The police identify the woman discovered in Shizuoka as none other than Reiko’s niece, Mitsuko Amazaki, a 17-year-old high-school girl. As victims multiply, Reiko determines that a previously unknown virus is behind the rash of strange deaths, and she dubs it the GRW (“grew”) virus, for “Galactic Railroad Worm.” As with HIV, the virus is transmitted through bodily fluids, most commonly through sexual contact. Unlike any other known virus, it usually causes infected individuals to age the equivalent of a year every 24 hours—though the progress of the disease can also vary. In the course of this high-speed aging process, cancerous tumors form in the brain stem, then worms appear inside the victims’ bodies and begin eating them alive. After feeding, the worms emit a glowing light and rise into the sky; ultrasonic waves they release just before expiring produce a sound that to the human ear is reminiscent of hymns.

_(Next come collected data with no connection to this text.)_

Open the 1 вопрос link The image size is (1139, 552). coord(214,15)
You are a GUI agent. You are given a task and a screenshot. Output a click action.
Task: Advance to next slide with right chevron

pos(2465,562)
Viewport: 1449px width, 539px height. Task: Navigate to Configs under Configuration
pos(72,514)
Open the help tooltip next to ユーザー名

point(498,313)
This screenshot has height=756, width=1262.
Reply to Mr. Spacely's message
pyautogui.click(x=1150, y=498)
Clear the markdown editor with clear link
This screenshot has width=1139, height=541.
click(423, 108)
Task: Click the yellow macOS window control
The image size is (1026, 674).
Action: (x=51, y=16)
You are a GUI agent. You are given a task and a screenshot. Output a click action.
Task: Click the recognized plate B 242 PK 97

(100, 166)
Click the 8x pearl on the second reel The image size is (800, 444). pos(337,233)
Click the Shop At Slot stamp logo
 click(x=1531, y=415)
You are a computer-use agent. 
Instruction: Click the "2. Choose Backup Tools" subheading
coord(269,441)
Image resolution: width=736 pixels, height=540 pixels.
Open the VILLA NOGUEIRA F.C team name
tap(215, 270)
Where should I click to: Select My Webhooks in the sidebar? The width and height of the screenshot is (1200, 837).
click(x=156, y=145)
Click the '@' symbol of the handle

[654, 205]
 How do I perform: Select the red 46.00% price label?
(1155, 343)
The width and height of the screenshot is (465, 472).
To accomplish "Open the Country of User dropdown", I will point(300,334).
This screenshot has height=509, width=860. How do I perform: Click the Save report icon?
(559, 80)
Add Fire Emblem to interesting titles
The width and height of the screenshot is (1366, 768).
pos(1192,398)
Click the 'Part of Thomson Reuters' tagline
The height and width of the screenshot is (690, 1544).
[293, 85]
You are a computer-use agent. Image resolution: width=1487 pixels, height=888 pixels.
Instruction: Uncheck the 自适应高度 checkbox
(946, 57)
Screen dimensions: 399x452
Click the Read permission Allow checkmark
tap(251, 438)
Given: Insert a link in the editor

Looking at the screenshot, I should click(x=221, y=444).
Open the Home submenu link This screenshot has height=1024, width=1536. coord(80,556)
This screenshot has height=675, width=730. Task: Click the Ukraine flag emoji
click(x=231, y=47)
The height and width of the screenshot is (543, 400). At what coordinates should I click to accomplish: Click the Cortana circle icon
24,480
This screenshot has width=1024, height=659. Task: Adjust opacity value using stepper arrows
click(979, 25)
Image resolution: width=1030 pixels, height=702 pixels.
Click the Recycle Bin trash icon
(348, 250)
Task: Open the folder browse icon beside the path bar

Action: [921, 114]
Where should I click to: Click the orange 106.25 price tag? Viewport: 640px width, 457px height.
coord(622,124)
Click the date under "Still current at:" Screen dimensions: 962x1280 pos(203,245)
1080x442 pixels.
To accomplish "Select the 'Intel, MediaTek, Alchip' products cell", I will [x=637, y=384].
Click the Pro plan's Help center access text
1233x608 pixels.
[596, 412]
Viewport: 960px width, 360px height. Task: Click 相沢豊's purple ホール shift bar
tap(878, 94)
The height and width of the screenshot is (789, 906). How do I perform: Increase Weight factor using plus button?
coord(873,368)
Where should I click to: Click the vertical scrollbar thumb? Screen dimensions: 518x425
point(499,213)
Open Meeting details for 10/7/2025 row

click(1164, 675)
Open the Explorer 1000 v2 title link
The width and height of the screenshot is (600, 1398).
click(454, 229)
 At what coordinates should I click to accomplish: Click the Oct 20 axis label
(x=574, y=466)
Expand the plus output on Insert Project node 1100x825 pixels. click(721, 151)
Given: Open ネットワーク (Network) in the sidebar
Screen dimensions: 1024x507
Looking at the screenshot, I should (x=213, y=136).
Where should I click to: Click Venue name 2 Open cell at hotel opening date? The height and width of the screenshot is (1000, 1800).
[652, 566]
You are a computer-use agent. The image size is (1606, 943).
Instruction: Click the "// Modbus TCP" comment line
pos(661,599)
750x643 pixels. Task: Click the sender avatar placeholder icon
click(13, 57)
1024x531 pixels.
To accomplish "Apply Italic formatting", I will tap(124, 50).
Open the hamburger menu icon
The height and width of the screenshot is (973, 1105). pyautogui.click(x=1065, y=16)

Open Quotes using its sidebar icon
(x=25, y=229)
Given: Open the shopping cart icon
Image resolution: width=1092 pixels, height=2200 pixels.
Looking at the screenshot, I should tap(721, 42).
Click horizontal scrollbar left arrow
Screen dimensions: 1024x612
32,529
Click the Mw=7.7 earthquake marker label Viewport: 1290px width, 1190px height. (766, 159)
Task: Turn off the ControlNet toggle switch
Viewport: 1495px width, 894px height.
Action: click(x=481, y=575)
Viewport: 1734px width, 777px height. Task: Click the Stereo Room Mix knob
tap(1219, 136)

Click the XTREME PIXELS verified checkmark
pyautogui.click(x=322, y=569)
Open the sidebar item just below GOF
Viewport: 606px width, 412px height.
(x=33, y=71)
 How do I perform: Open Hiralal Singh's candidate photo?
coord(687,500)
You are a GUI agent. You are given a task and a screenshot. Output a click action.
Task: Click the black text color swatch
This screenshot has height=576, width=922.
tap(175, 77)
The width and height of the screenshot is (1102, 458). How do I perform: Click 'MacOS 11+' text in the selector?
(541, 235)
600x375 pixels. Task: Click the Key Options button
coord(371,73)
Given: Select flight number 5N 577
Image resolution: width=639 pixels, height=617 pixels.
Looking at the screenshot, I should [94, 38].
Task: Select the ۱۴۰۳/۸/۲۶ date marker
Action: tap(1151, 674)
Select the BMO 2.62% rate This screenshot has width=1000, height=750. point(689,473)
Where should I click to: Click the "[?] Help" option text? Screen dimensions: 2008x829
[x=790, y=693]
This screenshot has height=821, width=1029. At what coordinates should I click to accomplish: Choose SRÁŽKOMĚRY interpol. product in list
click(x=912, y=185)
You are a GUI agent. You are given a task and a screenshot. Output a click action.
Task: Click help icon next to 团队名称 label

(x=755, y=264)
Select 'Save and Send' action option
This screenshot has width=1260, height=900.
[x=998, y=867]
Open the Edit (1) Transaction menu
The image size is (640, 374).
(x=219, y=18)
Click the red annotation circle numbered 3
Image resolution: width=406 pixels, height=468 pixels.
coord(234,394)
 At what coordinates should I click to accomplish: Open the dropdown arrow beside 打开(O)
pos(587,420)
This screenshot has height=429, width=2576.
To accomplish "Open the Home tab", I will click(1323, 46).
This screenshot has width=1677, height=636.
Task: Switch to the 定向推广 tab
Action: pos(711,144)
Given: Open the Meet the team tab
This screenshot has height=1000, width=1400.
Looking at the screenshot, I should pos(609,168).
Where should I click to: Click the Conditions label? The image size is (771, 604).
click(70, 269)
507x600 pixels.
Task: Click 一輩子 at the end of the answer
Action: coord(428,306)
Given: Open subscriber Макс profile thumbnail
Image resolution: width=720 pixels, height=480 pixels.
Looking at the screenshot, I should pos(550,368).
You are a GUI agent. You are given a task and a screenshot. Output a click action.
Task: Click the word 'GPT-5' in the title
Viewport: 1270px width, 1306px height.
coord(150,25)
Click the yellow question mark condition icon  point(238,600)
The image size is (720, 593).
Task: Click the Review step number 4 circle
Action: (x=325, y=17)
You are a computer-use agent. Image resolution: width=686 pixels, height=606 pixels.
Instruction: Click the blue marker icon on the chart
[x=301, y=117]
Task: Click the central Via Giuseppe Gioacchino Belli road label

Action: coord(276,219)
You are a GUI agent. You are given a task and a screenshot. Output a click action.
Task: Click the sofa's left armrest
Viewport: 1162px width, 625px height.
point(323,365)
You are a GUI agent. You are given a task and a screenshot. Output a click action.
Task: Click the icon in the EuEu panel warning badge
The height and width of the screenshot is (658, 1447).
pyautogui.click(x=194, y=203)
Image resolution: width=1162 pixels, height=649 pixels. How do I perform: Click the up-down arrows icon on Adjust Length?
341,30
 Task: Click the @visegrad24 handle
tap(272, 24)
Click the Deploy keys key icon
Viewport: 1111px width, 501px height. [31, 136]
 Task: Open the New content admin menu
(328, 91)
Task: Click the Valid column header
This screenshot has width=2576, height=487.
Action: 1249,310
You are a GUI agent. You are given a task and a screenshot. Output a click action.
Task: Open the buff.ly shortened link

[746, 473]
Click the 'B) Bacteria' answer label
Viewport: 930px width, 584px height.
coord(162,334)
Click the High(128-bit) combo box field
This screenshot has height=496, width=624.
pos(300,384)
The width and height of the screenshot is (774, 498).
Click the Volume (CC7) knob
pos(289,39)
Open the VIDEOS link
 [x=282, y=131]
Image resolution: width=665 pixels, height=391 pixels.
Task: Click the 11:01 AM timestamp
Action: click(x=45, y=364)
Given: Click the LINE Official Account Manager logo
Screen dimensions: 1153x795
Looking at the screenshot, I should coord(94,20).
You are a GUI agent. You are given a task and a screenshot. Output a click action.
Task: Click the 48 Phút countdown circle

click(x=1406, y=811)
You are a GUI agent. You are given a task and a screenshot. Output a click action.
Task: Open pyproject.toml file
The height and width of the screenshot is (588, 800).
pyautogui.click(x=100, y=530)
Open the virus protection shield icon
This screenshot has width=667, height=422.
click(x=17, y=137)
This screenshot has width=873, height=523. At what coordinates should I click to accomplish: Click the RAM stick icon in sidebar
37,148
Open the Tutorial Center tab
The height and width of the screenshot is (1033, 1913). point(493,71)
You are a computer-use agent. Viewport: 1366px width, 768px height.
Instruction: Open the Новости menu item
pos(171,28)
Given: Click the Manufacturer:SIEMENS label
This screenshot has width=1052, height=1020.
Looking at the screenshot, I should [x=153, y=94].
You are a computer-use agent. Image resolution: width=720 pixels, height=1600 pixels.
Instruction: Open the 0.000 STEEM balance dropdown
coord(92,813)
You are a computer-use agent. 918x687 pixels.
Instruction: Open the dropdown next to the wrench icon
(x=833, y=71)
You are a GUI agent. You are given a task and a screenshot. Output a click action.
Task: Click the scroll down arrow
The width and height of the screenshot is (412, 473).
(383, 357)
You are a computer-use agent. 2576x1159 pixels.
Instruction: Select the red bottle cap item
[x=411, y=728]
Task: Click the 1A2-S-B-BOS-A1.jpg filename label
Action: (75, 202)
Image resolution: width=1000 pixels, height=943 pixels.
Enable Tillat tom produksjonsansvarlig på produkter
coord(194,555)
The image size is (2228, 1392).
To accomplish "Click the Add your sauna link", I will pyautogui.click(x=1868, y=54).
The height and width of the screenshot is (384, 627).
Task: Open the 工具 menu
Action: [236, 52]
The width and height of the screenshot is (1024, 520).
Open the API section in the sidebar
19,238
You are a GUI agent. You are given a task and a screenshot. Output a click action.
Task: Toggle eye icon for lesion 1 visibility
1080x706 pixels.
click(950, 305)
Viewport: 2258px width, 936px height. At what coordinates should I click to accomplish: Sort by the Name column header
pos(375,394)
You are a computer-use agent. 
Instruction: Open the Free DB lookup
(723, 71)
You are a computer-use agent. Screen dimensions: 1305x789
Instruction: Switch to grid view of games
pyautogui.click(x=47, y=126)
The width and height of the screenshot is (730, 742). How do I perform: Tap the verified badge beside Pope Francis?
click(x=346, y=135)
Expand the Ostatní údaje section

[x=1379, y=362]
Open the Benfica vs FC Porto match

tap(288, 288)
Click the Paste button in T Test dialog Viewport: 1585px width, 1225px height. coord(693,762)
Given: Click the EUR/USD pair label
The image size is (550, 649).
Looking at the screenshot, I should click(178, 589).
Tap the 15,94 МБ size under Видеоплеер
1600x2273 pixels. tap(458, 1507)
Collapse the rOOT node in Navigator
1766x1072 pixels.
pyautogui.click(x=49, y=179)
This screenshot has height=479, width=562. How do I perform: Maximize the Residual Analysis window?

A GRW Virus Research Clinic is set up with Reiko as director. Infected patients are brought in one after another, and among them are Reiko’s nephew Satoru Amazaki and his fiancée Megumi Asaka, both 21. Then one day there is a large explosion at the clinic: the massive numbers of worms feeding on victims’ bodies in a confined space have generated a sympathetic resonance and produced a sonic-boom-like shock wave. Satoru and Megumi survive the explosion and escape to safety, but with her body now that of an octogenarian, Megumi is already nearing death; as the worms consume her vital organs, she breathes her last. Reduced to awaiting his own similar end in the face of the virus’s inexorable advance, Satoru becomes convinced that the GRW has but one purpose in life: to broadcast a message on the ultrasonic waves it releases just before expiring: “There is food here.”
Reiko discovers that, thanks to a mechanism she compares to the way some flowers self-destruct when they sense their stigma has received their own pollen, it is possible to destroy the GRW virus through incestuous sexual contact, but feeling that sometimes “our dignity as humans has to take precedence over life,” she chooses not to publicize her findings. With very few exceptions, the lack of any other known means of countering the virus spells doom for all those who have been infected. The situation appears hopeless, but Reiko continues her search for a breakthrough.
This provocative work by a fresh new talent brings us not only a mystery in which strange deaths must be solved, and a tale of horror in which people face the terror of being eaten alive by a voracious worm, but also a novel of ideas that probes philosophical questions about the nature of human existence and how a person should live.